When developing a feature containing unknown technology or hardware, I prefer a spike followed by integration tests. Sometimes it helps a lot.
How it all began
One of our customers employs NAS for data storage, accessing it per FTP. Some of the features like copying and moving files around were already implemented by us using Apaches FTPClient. The next feature on the list was “cleanup after x days” – deletion of files, or more important: directories. FTP, being a pretty basic protocol, does not allow for recursive deletion of directories. The only way to do it is to delete the deepest elements first, going up one level and repeat – or in other words – implementing the recursion yourself. This was too much for our simple feature, so the decision was made to hide the complexity behind a VirtualFile, an interface already existing in our framework.
Being a novice in speaking FTP I was happy to hear that we already have acquired exactly the same type of NAS the customer has. To see how the system behaves (or not) and document it at the same time, I decided to implement the interface integration test first.
Fun
As the amount of tests and file operations started to grow, so did grow the round trip time of my test/make test pass/refactor cycle and my patience dwindled. I switched from NAS FTP-Server to a local FileZilla FTP-Server. It worked like a charm and all necessary features were implemented really fast.

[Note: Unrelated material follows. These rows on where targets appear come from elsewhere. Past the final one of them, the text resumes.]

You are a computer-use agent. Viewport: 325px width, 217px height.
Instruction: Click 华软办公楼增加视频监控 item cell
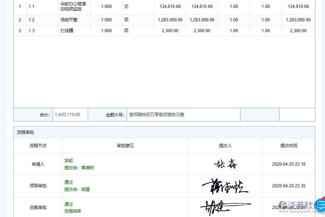pos(74,6)
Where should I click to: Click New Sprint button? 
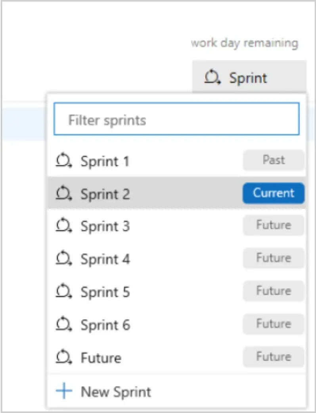tap(116, 392)
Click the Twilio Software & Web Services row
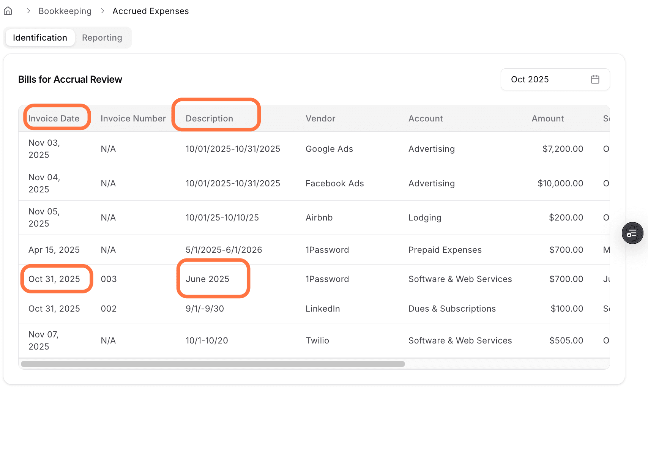This screenshot has height=449, width=648. [317, 340]
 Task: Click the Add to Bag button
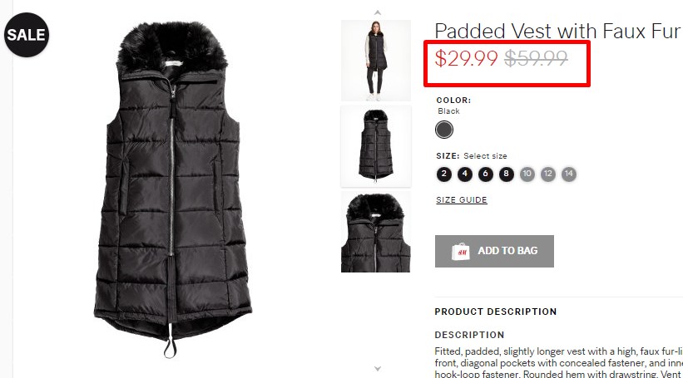pyautogui.click(x=494, y=251)
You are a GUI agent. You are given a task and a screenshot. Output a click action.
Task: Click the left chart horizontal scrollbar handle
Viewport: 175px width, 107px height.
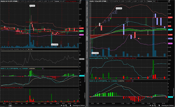coord(10,106)

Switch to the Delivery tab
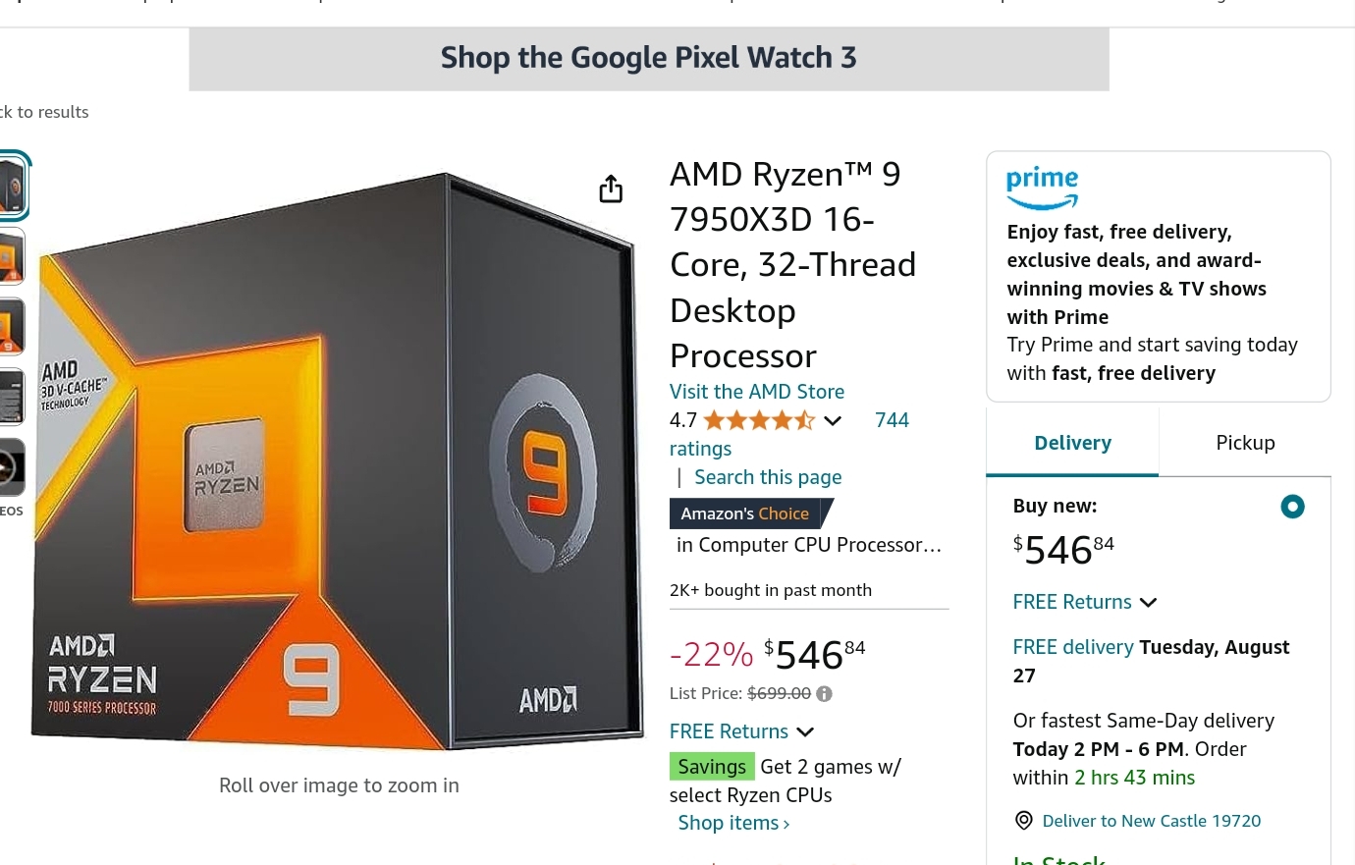[1072, 443]
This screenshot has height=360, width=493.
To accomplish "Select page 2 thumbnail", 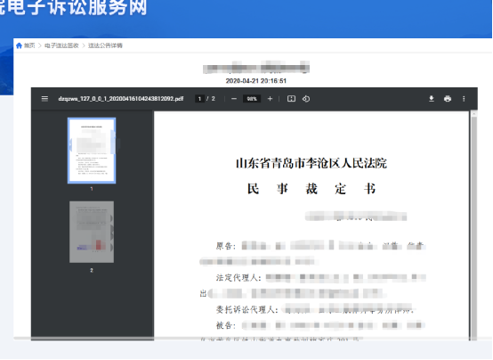I will click(x=92, y=232).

The next step was to run the app using the new feature with real amount of data, real directory structure and our NAS. It failed miserably. And randomly. The app suffered from closed connections while trying to open a data connection. After some search the reason was found: FTPClient we use had active mode enabled by default. That means that to transfer data the server tried to connect to the client and the clients Firewall did not like it. After setting connection mode to passive the problem was solved.
The tests run fine, but they run slow. And they introduced a dependency on an external system. If that system broke or were disabled for any other reason, our CI would report failure without any changes in the code. Both points could be addressed by using an embedded FTP Server. We choose Apaches FTP Server. Changing the tests was easy, since the only thing to do was to setup the server before the test and to shut it down afterwards. Surprisingly some tests failed. Apaches server handled some cases differently:
- it allowed opening output streams to directories without any exception
- it forbid to delete current working directory
- the name listing in the directory (NLST) returned by NAS were absolute paths to the file, Apaches server returned simple names.

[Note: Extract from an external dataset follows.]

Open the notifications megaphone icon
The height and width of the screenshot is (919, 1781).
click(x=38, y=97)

After another code change the code worked correctly with all three servers.
Lessons learned
While implementing the interface I learned much about how to create and test bridging functionality:
- Specification cannot replace tests. Searching for the FTP commands to use I looked at several websites that described the commands. None of them wrote about whether NLST returns absolute paths or only filenames. There are always holes in the spec that will be interpreted differently by vendors or the vendors do not always obey it.

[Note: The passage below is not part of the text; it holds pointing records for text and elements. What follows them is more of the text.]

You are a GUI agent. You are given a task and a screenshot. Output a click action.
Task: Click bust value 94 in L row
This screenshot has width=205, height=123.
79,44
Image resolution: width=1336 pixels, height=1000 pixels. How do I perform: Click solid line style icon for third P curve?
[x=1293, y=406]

- Unit tests are great, but they are limited to your code only. When it comes to communication between system components, especially communication with foreign systems, an integration test is a must.
- Working with a test setup that mimics production environment as close as possible is great. Without the NAS, the app would have simply failed in the best case. In the worst case it would have deleted wrong files. Neither of them make a customer happy.